Another Day in the Country

What’s with all this Retro?

© Another Day in the Country

About seven years ago, I got my first digital camera. Tool Time Tim gave it to me for my birthday. I still have that same camera. It has been so much fun to take pictures with this digital camera because of the instant gratification. Immediately, I can see what I just captured on the little screen. I love it!

In the olden days I used up more film capturing life, beauty, sometimes a photographic assignment and always this need of mine to remember just what something looked like.

Being in the country, far from the amenities of a city and without a darkroom of my own, I then had to take the film clear to Salina to be developed. To save an extra trip, I’d always have double prints made so we had photos to give away. We now have boxes of double prints and 4x6 photographs that record life in Ramona, waiting to be thrown away.

And then came digital photography and the miracle of being able to send photographs by email or on your telephone. What a wonderful piece of technology.

So you can imagine my surprise when I discovered that this younger generation was suddenly fascinated by film in cameras.

“Working with film is so exciting,” some young X-generation art student enthused, “because you never know what you’re going to get.”

“What?” I’m talking back to the radio now, “I guess you don’t know that the not-knowing-what-you-are-going-to-get is what made us all love a digital camera? We now knew! Instantly.”

What is this love of Retro?

“Been there, done that,” I say to myself when I see it.

Of course, I used film. Of course, I collected records — still have some; but time (and equipment) moves on.
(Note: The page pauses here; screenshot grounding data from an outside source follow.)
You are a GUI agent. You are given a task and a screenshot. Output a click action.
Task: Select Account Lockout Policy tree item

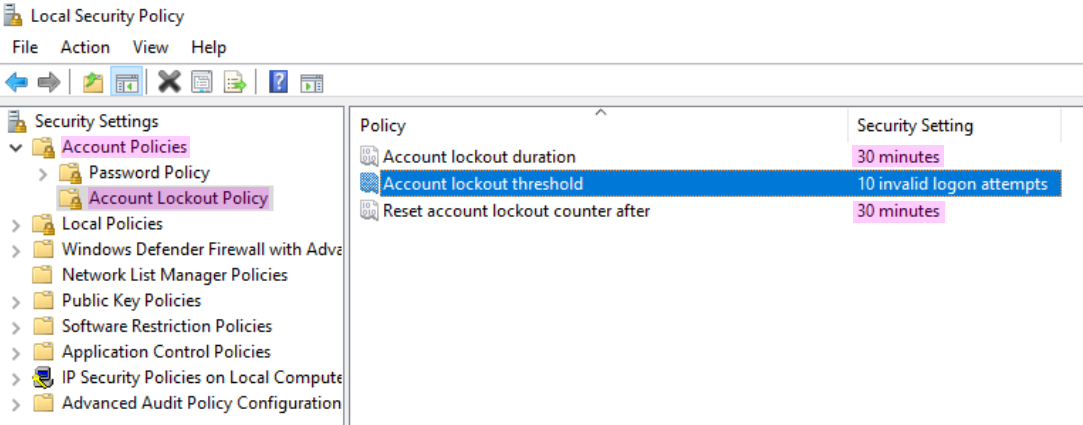pyautogui.click(x=178, y=198)
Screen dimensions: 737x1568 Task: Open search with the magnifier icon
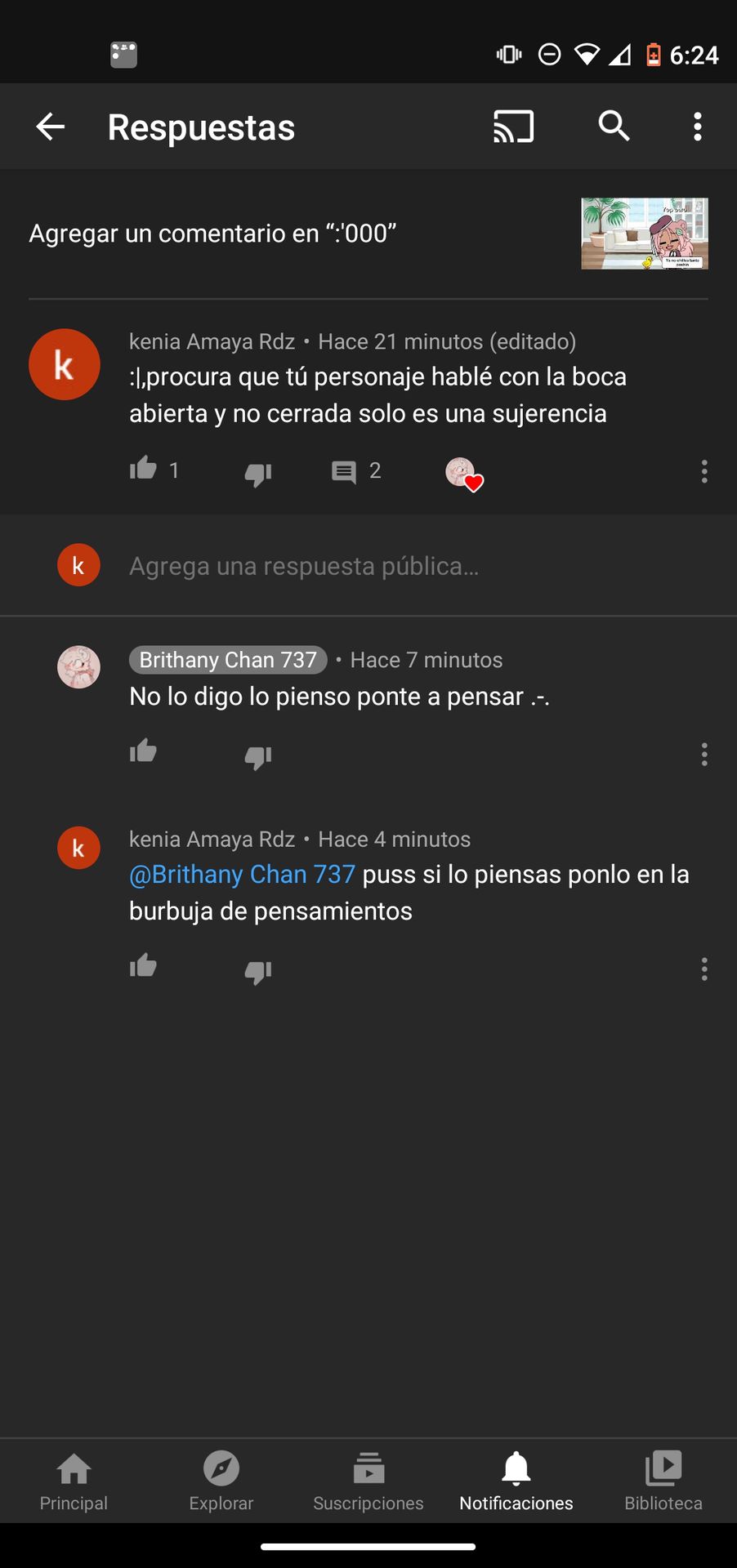point(614,126)
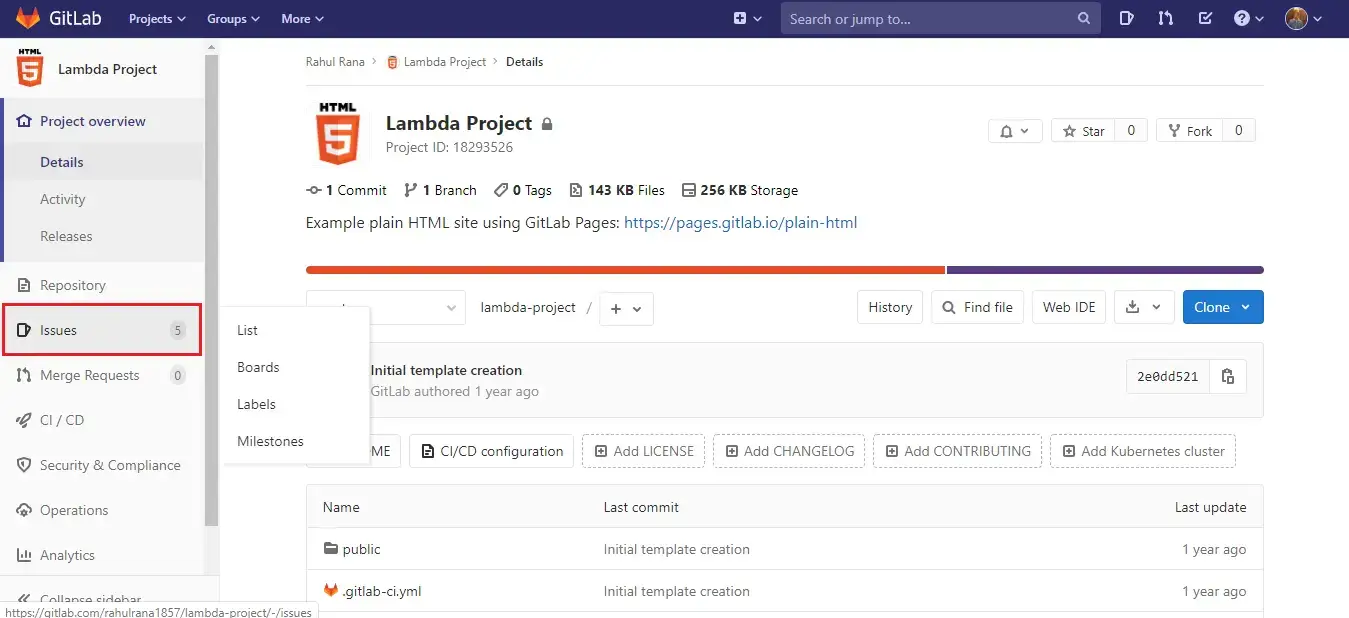The width and height of the screenshot is (1349, 618).
Task: Open the issues icon in top navbar
Action: click(x=1126, y=18)
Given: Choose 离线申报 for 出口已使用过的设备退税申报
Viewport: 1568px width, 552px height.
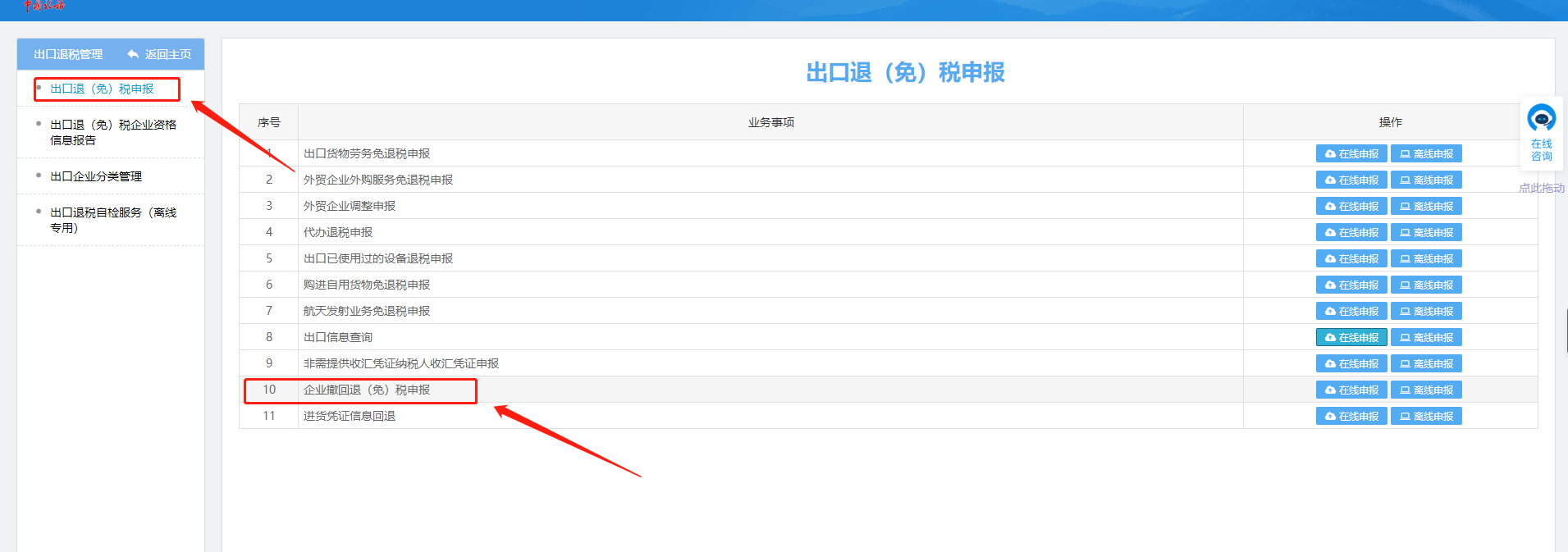Looking at the screenshot, I should click(1425, 259).
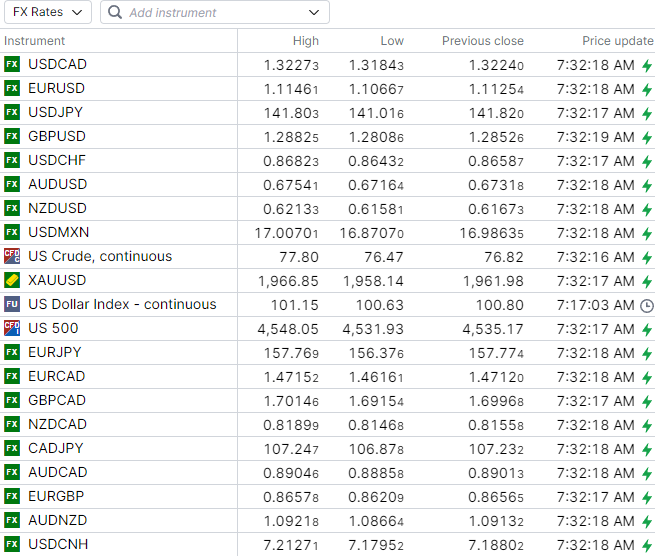Click the gold bar icon for XAUUSD
Viewport: 655px width, 556px height.
[x=12, y=280]
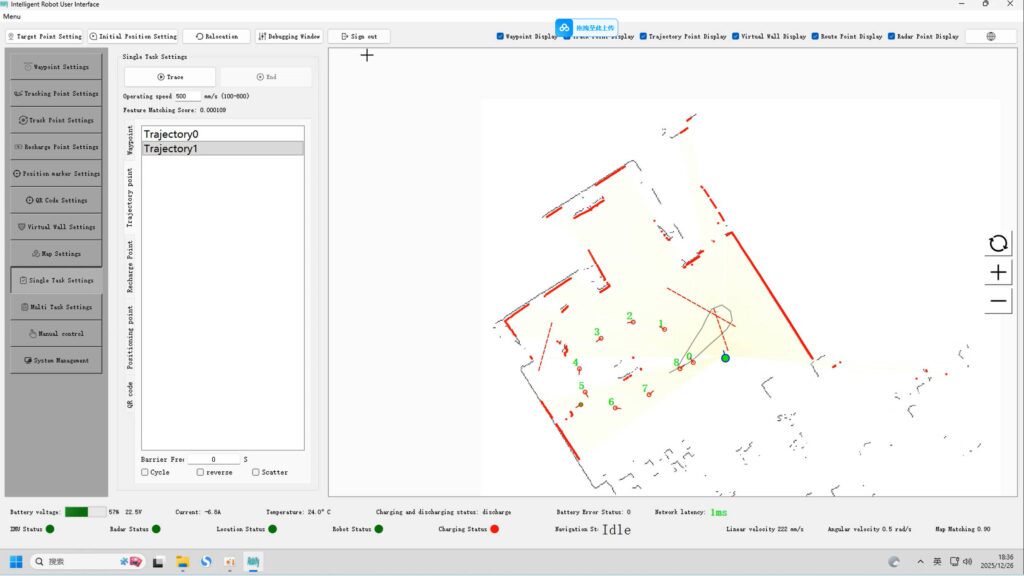The width and height of the screenshot is (1024, 576).
Task: Click the globe language icon
Action: pyautogui.click(x=990, y=36)
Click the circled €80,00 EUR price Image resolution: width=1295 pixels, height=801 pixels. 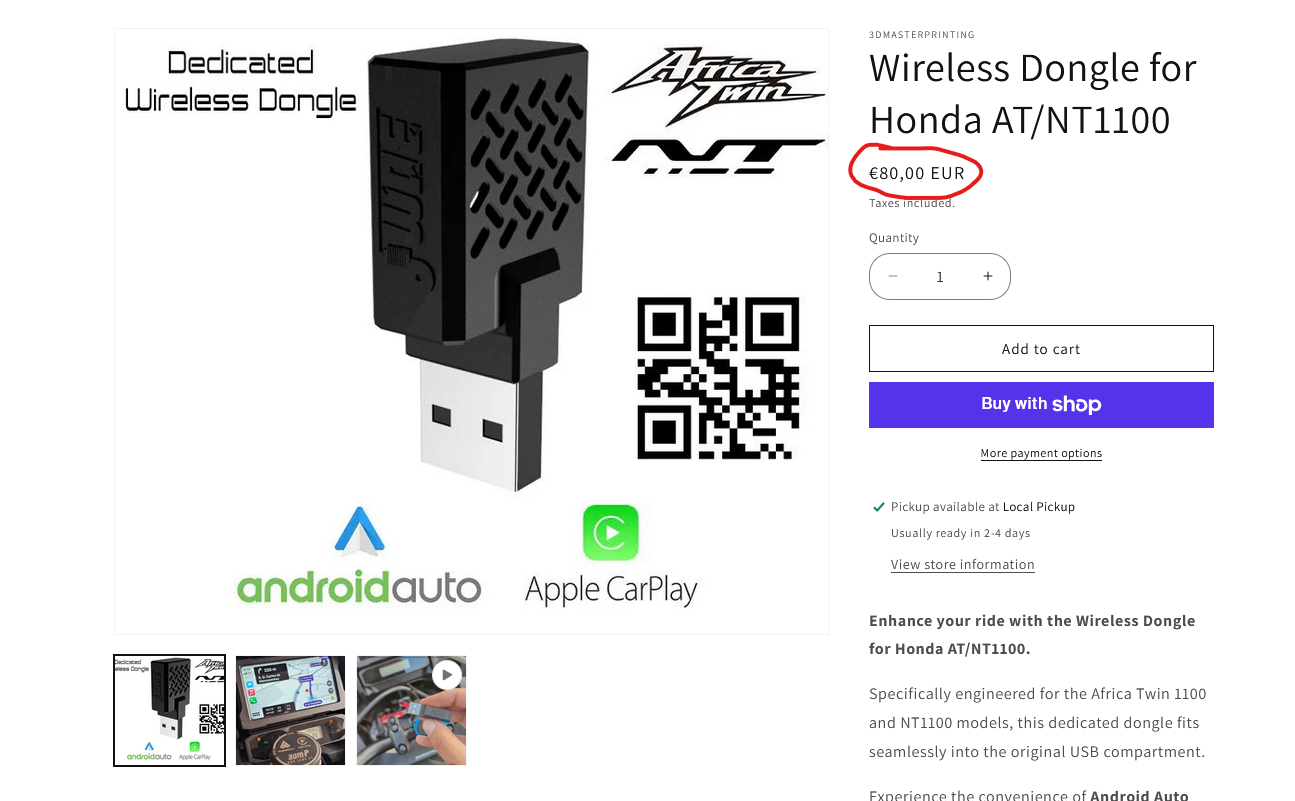pos(917,173)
Pretty soon, all that keeping is just useless.

Would you believe, however, that we went to a musical concert the other night and this Blues-singing group had 45s, 78s, and 331/3 records — actual physical discs — available, along with their CDs?

Do people still own record players? We bought our last one at a store that specialized in reproductions, not because we had that many records; we liked the look of it — old fashioned — in the house. (By the way it covered the bases because it had a radio, tape and CD player as well as a turntable. Eventually I threw it out because the CD player stopped working.)

Is it the fate that everything that goes around, comes around? I’ve seen the styles of women’s clothing come around several times. Somehow, it isn’t quite as exciting the second or third time that you see raglan sleeves or platform heels introduced.

My father always disliked antiques, — or anything old, for that matter.

“Give me something new,” he’d say. “Throw out that old junk.”

And yet, we found great joy in rummaging through Aunt Gertie’s garage and haunting antique stores when we came back to Kansas. We filled our house with old castaways and repainted chairs. We’d gone Retro and didn’t even know to name it.

So why should I be surprised when another generation discovers that hands-on thrill of spooling in a roll of film, which needs such discreet handling and careful bathing in mysterious fluids to produce a picture?

When my ears are no longer as keen as they once were, I can smile at the enthusiasm of the young crowd wowed by the sound of a needle on vinyl. Those are miracles that should not be forgotten or taken for granted.

What’s next, I wonder, with the Retro craze? Perhaps it will be spending another day in the country.